The limit of detection (LOD) for the assay was determined from running the standard reference in two-fold dilutions surrounding the lower end of the standard curve in replicates of 20. The LOD was then calculated as the concentration where 95% of the reference standard dilutions gave a positive response (Ct ≤ 40). The LOD was calculated to be 16 copies/reaction. For purposes of comparison with BioFire or rapid test, qPCR samples above the LOD were considered positive, samples below the LOD were considered to be negative.

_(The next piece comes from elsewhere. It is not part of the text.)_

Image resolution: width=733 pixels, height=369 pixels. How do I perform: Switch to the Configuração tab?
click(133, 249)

NP swab samples were loaded into the Biofire FilmArray respiratory panel cassette according to the manufacturer’s instructions and analyzed using the BioFire FilmArray Multiplex PCR System (BioMerieux, Marcy-l'Étoile, France) . This device uses a fully automated procedure for nucleic acid purification, amplification, multiplexed PCR, and melting analysis, and generates a report with binary outcomes for various respiratory pathogens. Within assay cassettes are two positive quality controls, the first is an RNA process control to verify successful extraction and reverse transcription, the second is an independent DNA control to verify a successful PCR reaction occurred . All samples analyzed in this study passed both quality controls, and those that were positive for influenza A were considered positive in this report. Samples that were positive for targets other than influenza A were excluded from analysis while all other samples were considered negative.
Rapid influenza test
NP swab samples were applied to the QuickVue Influenza A + B Test (Quidel, San Diego, CA) using the manufacturer’s instructions . Colorimetric tests were read by eye to determine positive or negative results as per protocol in the test kit insert. All samples reported in this analysis properly displayed positive procedural control lines, indicating successful execution of the test kit protocol .

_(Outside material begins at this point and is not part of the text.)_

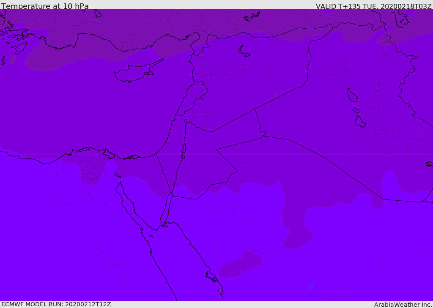Click the island of Cyprus

(137, 72)
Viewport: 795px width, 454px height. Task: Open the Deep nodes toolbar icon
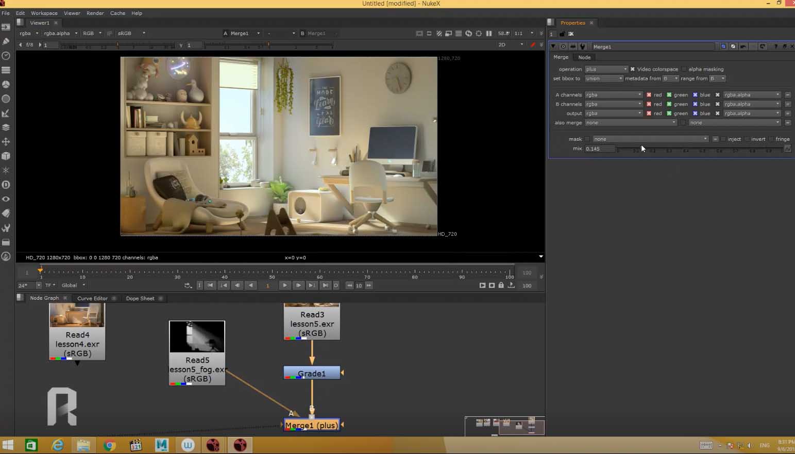coord(6,185)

Sensitivity (true positive rate) was calculated as the ratio of true positive results divided by the sum of true positive and false negative results [(true positive)/(true positive + false negative)]. The specificity (true negative rate) was calculated by dividing the number of true negative results by the total number of true negative plus false-positive results [(true negative)/(true negative + false positive)]. The positive and negative predictive values were calculated as true positive divided by all positive results and true negative divided by all negative results, respectively. The confidence interval was calculated using the epiR package . Differences in qPCR copy number values between samples determined to be true positive and false negative by BioFire or rapid test were calculated using the Wilcoxon signed-rank test on log 10 values.